2. Abū Ḥanīfah tetap berbisnis bahkan setelah ia menjadi seorang ulama, dan ia memiliki seorang mitra yang bernama Ḥafṣ bin Abdurraḥmān. Pada suatu kesempatan, Abū Ḥanīfah melihat ada pakaian yang cacat, maka ia menyuruh Ḥafṣ untuk menunjukkan cacat tersebut kepada calon pembeli sebelum menjualnya. Ḥafṣ lupa melakukan hal ini dan menjual pakaian tersebut kepada seorang pelanggan tanpa menunjukkan cacatnya. Ketika Abū Ḥanīfah kembali, ia melihat bahwa pakaian tersebut telah terjual dan bertanya kepada Ḥafṣ apakah ia telah memberi tahu pelanggan tentang cacat tersebut, dan Ḥafṣ menjawab bahwa ia lupa. Abū Ḥanīfah kemudian bertanya berapa harga yang ia jual, dan kemudian memberikan seluruh keuntungan hari itu untuk disedekahkan dan memutuskan kerja samanya dengan Ḥafṣ. Setelah itu, ia menyuruh anaknya untuk mencari si pembeli dan memberitahukan cacat barang tersebut.

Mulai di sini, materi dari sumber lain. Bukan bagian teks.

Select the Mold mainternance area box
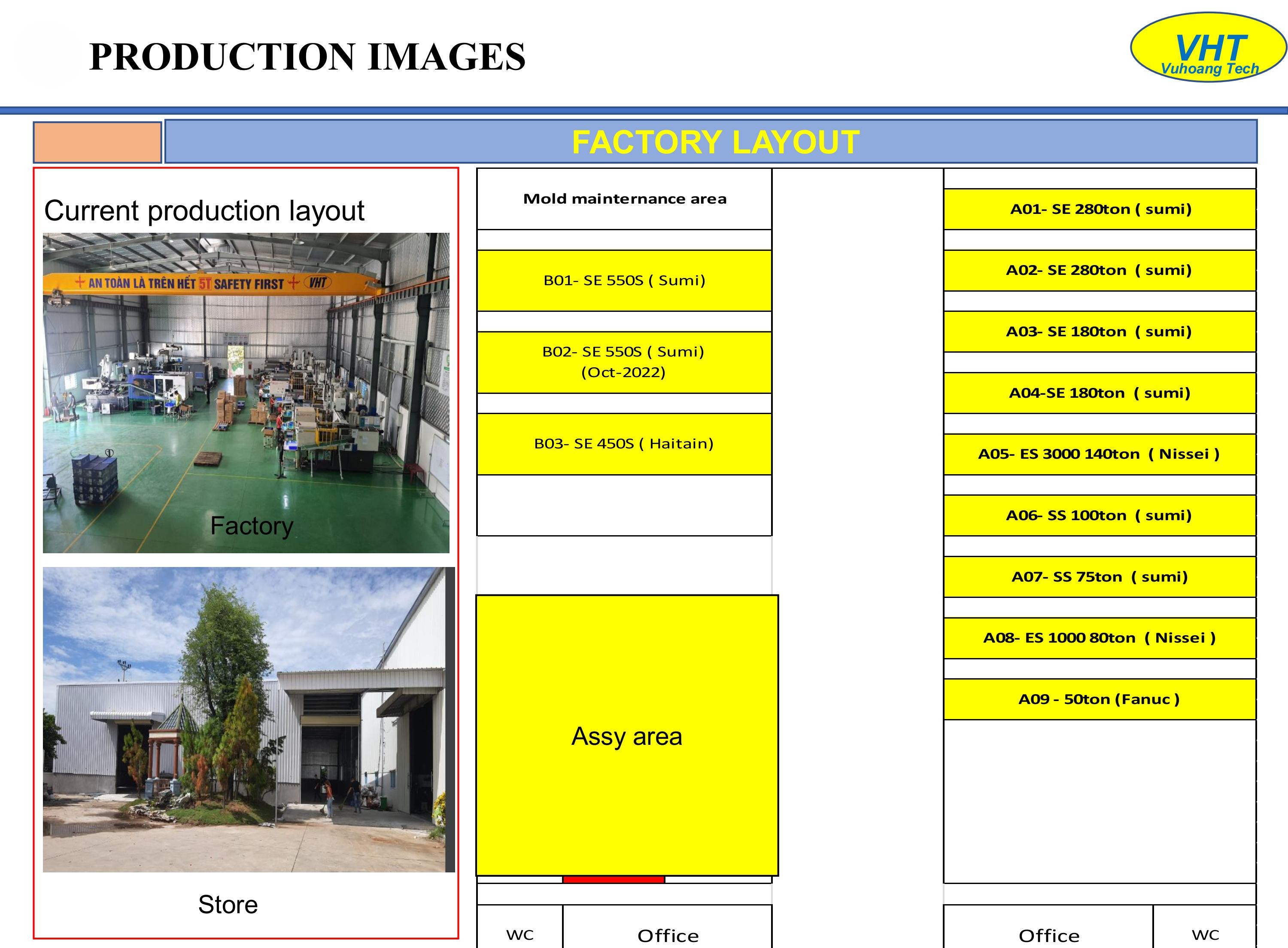Viewport: 1288px width, 948px height. [624, 198]
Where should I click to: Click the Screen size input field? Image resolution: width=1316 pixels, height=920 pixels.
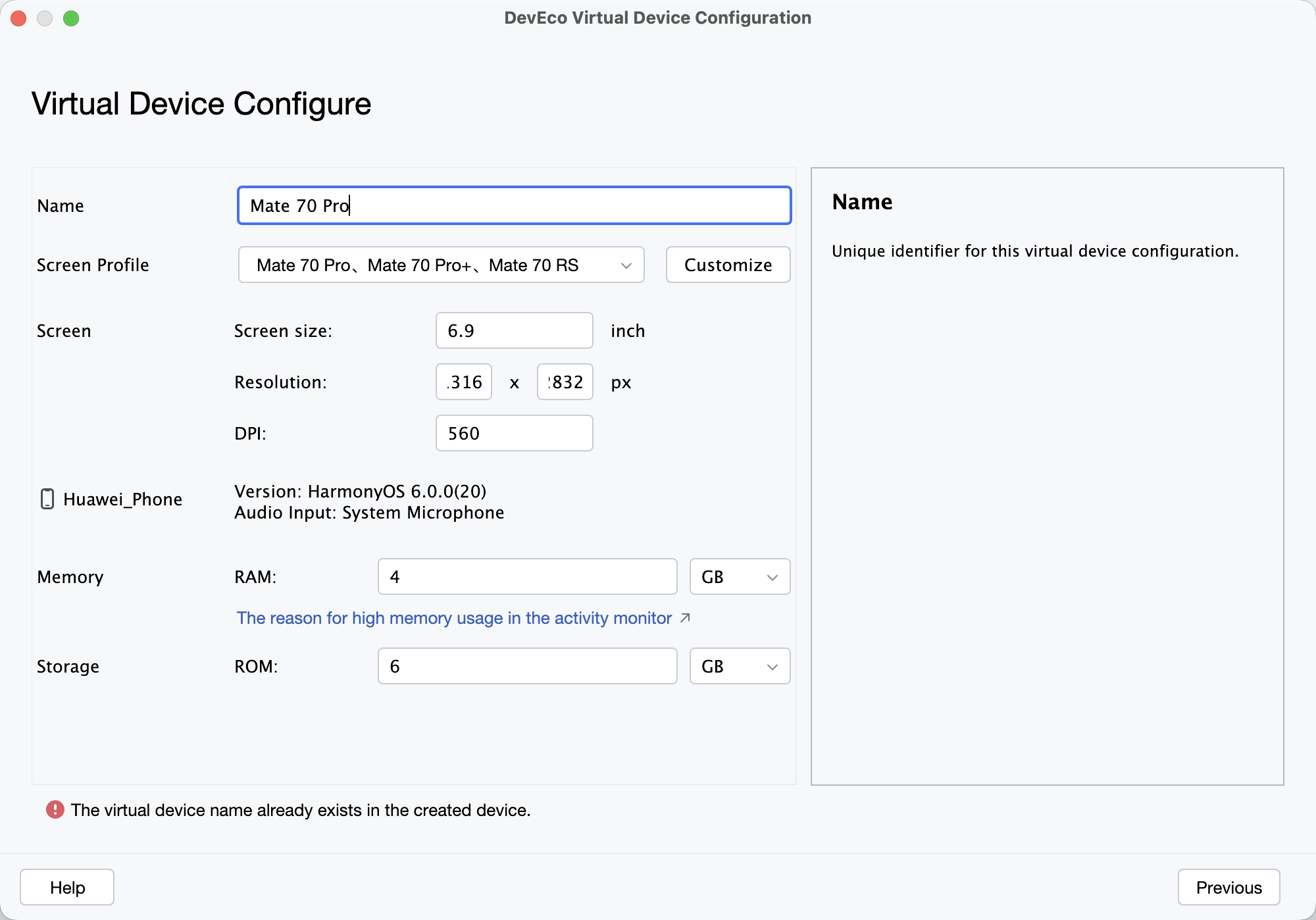[x=513, y=330]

3. Suatu ketika Abū Ḥanīfah meminta putranya, Ḥammād, untuk mengambilkan sebuah barang dari rak untuk seorang pelanggan, dan ketika ia mengambilkan barang tersebut, ia mengucapkan shalawat kepada Nabi, tetapi ia melakukannya dengan cara yang seolah-olah memuji barang tersebut di depan pelanggan. Abū Ḥanīfah mendengar hal ini dan berkata, “Memang shalawat dan salam semoga tercurah kepadanya (Nabi Muhammad), tetapi kamu telah memuji pakaian itu, maka aku tidak akan menjualnya”. Dengan memuji pakaian tersebut, Ḥammād telah meningkatkan nilai pakaian tersebut dan Abū Ḥanīfah tidak ingin mengambil keuntungan dari pelanggan yang mungkin telah dituntun untuk percaya bahwa pakaian itu adalah sesuatu yang istimewa.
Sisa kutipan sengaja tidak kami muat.